Составив тарелки на поднос, она понесла их на кухню. Глеб помял сигарету, закурил и огляделся.
Он был благодарен Даше, сыт и слегка пьян, но уже подумывал, когда ему можно будет отсюда смыться. Не то чтобы он чувствовал себя слишком скованно в этой большой, богатой квартире с натертыми полами, с люстрой, закутанной на лето в марлю, с дорогой, заграничной радиолой, с множеством толстых, переплетенных в кожу книг за стеклом шкафов красного дерева, с огромным роялем, с диковинными китайскими масками на стенах.
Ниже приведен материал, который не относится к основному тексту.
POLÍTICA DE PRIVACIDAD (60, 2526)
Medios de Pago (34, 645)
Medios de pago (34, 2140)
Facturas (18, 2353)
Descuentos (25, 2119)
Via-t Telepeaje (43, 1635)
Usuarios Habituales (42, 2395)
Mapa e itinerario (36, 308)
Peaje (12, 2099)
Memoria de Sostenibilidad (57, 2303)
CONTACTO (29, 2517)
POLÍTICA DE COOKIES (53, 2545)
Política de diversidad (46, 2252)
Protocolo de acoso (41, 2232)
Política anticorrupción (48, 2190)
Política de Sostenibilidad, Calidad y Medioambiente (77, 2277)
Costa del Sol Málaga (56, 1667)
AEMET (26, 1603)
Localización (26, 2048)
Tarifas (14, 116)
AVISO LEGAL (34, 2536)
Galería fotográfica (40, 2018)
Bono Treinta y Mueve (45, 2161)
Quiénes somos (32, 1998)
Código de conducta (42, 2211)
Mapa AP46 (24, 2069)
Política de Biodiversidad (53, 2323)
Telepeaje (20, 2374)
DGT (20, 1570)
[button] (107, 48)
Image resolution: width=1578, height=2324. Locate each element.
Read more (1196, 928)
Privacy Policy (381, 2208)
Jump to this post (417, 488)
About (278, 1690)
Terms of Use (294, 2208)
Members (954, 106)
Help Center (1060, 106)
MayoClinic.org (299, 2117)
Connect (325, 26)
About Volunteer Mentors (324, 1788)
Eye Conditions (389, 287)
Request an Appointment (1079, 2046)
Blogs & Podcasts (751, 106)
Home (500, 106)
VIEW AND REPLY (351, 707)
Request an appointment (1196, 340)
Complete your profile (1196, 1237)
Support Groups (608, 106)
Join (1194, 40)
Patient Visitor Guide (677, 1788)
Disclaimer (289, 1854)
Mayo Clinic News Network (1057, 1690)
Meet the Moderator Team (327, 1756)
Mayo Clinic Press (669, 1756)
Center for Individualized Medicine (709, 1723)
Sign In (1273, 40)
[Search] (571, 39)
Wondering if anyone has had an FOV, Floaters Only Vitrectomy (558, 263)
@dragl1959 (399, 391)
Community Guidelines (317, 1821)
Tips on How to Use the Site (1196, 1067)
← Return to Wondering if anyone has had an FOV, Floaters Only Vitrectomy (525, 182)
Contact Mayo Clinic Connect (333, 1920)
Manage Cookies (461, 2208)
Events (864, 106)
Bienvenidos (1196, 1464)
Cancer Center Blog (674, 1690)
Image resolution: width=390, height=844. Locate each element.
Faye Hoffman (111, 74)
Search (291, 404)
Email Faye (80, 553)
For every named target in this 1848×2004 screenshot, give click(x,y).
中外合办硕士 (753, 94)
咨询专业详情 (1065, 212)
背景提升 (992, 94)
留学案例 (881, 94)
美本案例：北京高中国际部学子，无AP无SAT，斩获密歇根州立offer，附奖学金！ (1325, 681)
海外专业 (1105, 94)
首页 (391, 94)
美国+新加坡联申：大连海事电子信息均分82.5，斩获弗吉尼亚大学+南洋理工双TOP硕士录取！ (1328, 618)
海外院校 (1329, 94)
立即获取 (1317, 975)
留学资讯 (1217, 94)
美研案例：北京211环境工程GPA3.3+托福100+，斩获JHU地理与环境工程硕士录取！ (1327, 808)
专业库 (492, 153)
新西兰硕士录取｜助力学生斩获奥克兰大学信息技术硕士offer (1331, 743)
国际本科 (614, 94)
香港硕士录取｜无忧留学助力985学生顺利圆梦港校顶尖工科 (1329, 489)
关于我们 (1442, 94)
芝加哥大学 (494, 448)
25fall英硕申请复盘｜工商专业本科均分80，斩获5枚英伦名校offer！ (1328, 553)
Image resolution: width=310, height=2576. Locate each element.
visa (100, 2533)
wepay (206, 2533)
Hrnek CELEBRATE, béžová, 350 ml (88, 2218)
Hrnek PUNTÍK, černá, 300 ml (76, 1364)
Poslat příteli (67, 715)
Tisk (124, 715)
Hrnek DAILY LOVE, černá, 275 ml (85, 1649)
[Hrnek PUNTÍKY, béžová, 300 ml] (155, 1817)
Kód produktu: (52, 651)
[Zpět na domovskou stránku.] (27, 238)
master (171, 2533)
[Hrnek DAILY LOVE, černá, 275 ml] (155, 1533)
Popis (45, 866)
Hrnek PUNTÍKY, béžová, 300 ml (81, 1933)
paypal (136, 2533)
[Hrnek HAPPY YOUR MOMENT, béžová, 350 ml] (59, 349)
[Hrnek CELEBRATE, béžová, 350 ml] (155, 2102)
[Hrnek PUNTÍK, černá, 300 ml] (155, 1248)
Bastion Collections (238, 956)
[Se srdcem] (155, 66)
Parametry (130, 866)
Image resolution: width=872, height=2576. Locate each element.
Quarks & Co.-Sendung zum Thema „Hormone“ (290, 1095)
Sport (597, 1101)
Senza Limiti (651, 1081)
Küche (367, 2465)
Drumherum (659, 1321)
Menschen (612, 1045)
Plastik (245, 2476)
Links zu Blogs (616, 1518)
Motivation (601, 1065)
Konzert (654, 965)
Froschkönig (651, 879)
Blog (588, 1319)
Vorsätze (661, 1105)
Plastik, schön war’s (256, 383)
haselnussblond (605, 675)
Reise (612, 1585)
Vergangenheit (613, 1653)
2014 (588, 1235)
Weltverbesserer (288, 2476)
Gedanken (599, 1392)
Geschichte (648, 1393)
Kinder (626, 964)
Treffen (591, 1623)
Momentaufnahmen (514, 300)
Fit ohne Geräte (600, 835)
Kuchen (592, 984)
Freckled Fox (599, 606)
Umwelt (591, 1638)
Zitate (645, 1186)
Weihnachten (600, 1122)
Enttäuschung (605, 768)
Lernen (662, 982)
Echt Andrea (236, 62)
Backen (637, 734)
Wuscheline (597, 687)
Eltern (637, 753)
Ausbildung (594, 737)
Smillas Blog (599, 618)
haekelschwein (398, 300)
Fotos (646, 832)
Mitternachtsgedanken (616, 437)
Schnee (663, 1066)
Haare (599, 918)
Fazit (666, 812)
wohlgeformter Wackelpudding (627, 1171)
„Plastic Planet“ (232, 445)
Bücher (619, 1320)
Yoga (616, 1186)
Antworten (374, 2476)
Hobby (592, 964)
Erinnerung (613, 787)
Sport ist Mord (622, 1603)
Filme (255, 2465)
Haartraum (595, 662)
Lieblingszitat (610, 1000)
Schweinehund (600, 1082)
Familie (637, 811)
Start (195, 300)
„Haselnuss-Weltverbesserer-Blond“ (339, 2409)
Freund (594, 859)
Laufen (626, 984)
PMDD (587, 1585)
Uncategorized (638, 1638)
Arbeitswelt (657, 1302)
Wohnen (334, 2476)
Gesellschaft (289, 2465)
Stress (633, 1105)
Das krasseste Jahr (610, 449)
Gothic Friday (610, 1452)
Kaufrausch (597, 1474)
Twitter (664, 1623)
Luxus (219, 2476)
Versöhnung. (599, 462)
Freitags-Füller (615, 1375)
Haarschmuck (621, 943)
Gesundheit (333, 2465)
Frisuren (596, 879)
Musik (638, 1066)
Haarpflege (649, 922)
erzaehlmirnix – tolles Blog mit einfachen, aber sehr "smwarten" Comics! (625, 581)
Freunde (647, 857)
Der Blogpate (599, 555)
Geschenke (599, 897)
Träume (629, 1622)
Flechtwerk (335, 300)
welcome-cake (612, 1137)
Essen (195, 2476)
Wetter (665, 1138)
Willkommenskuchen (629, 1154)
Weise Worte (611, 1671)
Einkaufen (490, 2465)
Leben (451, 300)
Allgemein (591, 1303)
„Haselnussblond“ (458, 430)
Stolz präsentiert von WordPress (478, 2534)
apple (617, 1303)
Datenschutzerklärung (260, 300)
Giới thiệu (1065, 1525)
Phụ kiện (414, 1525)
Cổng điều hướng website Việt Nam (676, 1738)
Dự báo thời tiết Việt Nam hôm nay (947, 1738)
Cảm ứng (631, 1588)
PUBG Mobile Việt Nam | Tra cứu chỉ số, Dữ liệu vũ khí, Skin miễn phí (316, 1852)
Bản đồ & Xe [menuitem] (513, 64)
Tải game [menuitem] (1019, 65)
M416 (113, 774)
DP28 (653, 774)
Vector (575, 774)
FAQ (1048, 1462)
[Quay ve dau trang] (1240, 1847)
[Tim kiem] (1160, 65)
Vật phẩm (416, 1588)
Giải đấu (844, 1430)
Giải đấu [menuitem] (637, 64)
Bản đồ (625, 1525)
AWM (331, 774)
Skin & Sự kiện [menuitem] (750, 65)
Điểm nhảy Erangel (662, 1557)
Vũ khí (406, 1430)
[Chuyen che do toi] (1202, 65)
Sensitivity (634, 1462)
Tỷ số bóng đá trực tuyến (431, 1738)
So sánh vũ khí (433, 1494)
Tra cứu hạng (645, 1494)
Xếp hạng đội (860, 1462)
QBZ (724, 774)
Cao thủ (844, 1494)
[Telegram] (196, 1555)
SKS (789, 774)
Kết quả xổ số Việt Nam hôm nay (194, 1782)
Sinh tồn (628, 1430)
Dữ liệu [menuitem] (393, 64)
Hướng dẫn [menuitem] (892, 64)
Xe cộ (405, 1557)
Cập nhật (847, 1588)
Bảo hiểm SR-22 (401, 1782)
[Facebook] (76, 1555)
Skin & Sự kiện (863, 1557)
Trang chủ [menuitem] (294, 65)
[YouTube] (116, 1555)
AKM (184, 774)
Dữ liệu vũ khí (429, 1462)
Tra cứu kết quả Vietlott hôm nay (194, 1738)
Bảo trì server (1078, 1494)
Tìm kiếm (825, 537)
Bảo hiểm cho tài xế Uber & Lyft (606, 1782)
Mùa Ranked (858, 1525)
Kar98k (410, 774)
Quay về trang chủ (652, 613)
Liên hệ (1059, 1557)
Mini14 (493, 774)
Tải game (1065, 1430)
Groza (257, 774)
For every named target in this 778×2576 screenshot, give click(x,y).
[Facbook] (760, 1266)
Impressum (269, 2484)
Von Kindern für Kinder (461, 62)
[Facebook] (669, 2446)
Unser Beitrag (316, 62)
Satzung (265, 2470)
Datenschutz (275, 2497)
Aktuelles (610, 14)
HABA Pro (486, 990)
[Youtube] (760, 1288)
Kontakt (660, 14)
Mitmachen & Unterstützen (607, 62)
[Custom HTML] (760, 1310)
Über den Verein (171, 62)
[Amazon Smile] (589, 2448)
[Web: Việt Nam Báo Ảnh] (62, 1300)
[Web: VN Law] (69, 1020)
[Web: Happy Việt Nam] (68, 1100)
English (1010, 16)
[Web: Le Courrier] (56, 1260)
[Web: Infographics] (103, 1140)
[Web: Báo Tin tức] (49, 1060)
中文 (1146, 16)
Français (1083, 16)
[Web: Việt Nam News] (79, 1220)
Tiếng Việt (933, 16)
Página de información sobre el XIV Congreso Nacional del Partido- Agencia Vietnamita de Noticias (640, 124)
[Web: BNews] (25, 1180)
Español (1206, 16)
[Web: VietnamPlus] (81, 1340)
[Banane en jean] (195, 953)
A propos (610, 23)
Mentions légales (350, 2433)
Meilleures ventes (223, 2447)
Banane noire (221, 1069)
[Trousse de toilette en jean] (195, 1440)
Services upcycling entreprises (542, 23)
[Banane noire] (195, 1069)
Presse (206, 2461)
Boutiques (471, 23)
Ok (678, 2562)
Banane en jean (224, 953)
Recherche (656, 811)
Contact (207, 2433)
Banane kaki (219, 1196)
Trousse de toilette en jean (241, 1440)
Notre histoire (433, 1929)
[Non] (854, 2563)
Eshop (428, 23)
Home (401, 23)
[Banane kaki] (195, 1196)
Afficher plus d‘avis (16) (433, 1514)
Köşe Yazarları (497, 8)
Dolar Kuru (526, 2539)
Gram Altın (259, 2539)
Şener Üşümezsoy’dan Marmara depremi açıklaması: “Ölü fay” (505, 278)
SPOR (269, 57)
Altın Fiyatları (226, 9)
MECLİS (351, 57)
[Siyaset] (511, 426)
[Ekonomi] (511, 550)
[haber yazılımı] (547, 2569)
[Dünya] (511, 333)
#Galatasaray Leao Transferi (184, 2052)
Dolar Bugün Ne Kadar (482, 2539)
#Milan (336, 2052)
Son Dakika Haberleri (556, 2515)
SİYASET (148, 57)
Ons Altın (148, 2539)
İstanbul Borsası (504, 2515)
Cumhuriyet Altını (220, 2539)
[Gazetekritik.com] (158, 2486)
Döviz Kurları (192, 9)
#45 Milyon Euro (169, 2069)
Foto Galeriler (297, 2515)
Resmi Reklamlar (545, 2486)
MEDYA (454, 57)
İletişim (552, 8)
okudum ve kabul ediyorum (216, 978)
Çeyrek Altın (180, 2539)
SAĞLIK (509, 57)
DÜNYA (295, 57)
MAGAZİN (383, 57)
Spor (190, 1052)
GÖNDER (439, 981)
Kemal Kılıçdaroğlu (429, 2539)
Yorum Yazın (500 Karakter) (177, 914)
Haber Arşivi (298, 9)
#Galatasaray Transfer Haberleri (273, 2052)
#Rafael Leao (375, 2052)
Все это было, в общем, красиво, все говорило о старомодном, но хорошем вкусе, и все было холодно-чужим, настолько чужим, что даже не вызывало желания обладать чем-либо подобным. Книги в шкафах и те при ближайшем рассмотрении оказались учеными трудами по физике и математике на чужих языках. Словом, Голованов как бы попал на другую планету, где все было в высшей степени благоустроенно, но ему совершенно не нужно, и его потянуло с неба на землю, к людям, которых он покинул внизу. Там он жил и чувствовал себя дома, здесь всего лишь гостил, там оставались его главные привязанности и надежды, там, наконец, была Люся, — она приглашала к себе сегодня вечером, и он многого, надо сказать, ожидал от свидания с нею.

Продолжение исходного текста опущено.